It has been quite thoroughly established that edges are a fundamental piece of information for the visual system. The next question must then be: what are edges? Edges are salient local changes in one or more properties, such as luminance, colour or texture. This work has only considered luminance-defined edges. Although other cues are often present and definitely relevant59,60, luminance is undoubtedly one of the most salient edge cues. Finding edges in a visual scene is generally considered an essential (first) step for useful artificial image analysis systems. By far the most prevalent method for this is the gradient based method16, but a contrast energy based method has also gained popularity18. Evidence exists for the relevance of both approaches in human visual processing17,19,61. The current study unequivocally supports the luminance gradient based approach. Out of the 16 datasets produced by the 11 subjects and 4 experiments, there were none where the saccade endpoints failed to follow the predictions of the luminance gradient account. Although we were here most directly interested in how the central or overall location of a large object targeted by saccades is affected by edge signal manipulations, the current study does provide an indirect measure of the perceived location of edges. Rather than making any conscious judgment of the edges, the subjects’ task was simply to move their eyes to the centre of the square. In fact, edges were not even mentioned in the instruction to the subjects. It could be argued, however, that despite its indirect manner, the current method of measuring edge location judgements is more relevant for natural visual behaviour than the more direct methods of previous studies: people use the information of object edges much more often for searching (voluntarily or reflexively) for the next fixation target than consciously inspecting object boundaries.

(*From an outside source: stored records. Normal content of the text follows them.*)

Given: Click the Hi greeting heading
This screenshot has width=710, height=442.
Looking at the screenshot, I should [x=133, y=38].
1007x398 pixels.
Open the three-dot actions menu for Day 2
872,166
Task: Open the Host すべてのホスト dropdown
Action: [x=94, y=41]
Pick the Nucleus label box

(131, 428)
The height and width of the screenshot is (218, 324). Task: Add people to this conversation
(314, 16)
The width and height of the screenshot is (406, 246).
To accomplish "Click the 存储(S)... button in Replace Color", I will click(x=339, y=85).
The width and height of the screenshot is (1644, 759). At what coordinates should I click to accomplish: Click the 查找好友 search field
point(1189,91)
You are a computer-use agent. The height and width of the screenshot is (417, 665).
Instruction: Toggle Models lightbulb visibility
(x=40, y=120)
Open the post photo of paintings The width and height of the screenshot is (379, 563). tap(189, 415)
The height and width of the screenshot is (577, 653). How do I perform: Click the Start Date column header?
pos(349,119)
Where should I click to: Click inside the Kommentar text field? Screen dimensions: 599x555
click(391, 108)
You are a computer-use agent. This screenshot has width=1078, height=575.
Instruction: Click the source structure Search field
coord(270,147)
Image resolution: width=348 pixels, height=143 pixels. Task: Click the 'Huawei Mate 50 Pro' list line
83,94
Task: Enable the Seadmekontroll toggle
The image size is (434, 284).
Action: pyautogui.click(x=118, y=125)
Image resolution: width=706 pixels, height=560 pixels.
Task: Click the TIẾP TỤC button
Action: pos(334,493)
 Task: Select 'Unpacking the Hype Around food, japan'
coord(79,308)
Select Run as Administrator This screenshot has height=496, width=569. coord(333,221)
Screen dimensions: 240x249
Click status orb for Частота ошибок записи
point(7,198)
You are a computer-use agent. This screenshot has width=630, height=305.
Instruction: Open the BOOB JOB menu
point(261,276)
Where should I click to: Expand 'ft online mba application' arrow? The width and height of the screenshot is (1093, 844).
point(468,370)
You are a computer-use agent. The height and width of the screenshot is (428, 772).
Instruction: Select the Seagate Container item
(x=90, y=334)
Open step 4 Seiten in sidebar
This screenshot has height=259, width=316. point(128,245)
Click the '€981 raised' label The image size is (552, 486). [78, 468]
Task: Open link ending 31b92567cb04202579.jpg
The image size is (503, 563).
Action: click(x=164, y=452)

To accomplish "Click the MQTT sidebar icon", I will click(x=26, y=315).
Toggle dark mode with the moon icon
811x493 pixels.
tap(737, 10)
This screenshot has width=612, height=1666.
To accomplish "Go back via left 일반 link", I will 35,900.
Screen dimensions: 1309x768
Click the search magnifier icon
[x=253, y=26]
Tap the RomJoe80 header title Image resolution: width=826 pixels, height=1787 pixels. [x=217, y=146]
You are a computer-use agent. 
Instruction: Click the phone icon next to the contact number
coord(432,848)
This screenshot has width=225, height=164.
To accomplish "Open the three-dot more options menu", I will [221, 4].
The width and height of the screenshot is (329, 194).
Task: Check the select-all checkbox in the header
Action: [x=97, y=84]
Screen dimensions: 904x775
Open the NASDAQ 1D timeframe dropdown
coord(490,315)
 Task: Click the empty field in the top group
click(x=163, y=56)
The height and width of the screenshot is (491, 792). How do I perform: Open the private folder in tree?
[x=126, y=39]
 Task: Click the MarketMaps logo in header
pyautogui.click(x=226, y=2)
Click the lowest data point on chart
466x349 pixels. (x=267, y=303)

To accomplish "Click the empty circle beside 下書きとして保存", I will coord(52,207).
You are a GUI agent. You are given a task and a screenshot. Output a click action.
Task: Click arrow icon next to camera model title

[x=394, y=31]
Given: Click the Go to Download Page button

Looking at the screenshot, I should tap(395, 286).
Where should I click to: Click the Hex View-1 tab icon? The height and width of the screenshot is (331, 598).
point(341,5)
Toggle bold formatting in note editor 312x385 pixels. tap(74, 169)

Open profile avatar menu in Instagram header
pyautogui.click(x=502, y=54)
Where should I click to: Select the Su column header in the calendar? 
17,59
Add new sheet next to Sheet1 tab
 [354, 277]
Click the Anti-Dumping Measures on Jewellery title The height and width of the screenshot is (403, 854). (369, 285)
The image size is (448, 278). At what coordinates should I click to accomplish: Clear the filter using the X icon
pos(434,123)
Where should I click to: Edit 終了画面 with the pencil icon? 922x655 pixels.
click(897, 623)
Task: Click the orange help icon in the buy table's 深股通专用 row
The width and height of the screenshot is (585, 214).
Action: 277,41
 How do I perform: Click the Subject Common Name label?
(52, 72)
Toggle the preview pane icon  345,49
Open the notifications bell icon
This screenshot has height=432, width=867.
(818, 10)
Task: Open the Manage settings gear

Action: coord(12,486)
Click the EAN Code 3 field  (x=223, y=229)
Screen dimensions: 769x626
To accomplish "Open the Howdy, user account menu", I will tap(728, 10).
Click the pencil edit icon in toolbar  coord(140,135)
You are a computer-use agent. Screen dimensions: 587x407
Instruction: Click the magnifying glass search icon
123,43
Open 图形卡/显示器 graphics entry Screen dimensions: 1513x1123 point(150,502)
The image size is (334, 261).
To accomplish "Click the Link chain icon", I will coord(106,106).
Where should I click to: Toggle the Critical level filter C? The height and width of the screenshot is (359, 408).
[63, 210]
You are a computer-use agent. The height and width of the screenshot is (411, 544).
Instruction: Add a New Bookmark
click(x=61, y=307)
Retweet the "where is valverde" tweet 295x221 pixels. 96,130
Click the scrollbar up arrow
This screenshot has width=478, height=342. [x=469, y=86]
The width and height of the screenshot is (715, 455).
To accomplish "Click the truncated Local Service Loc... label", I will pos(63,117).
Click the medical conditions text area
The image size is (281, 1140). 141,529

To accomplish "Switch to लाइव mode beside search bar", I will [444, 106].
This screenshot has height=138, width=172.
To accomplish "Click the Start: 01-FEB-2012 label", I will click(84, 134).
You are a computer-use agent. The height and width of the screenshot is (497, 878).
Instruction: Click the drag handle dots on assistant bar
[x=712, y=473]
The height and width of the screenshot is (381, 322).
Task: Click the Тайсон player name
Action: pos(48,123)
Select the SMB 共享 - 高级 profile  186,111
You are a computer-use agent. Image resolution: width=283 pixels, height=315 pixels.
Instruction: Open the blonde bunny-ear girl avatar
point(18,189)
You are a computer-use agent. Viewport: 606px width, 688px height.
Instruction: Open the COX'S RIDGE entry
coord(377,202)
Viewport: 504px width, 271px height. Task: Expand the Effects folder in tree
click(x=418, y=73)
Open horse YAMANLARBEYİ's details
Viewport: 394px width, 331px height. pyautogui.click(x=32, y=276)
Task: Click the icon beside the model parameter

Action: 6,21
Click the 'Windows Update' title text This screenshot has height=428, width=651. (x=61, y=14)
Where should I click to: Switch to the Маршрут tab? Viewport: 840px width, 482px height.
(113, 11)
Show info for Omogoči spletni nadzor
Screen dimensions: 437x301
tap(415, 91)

Georgeson, May, Freeman and Hesse47 have presented a comprehensive computational model which predicts many aspects of human edge perception, including perceived locations of edges. Although they made no strong claims about the underlying physiological wiring, they pointed out that their architecture of two sequential filter-rectify steps with the receptive field size smaller in the first than the second step resembles the sequence of simple and complex cells of the primary visual cortex62,63. Apart from indicating a relatively fast neural system, the current results cannot reveal the neural origin of the edge signals the subjects used in directing their eye movements. The results do, however, provide quite precise, testable predictions for the edge signals that should be present on at least one level of the neural system that transforms the vast light pattern landing on retina to the unambiguous, solitary location that the saccades rather densely accumulate around.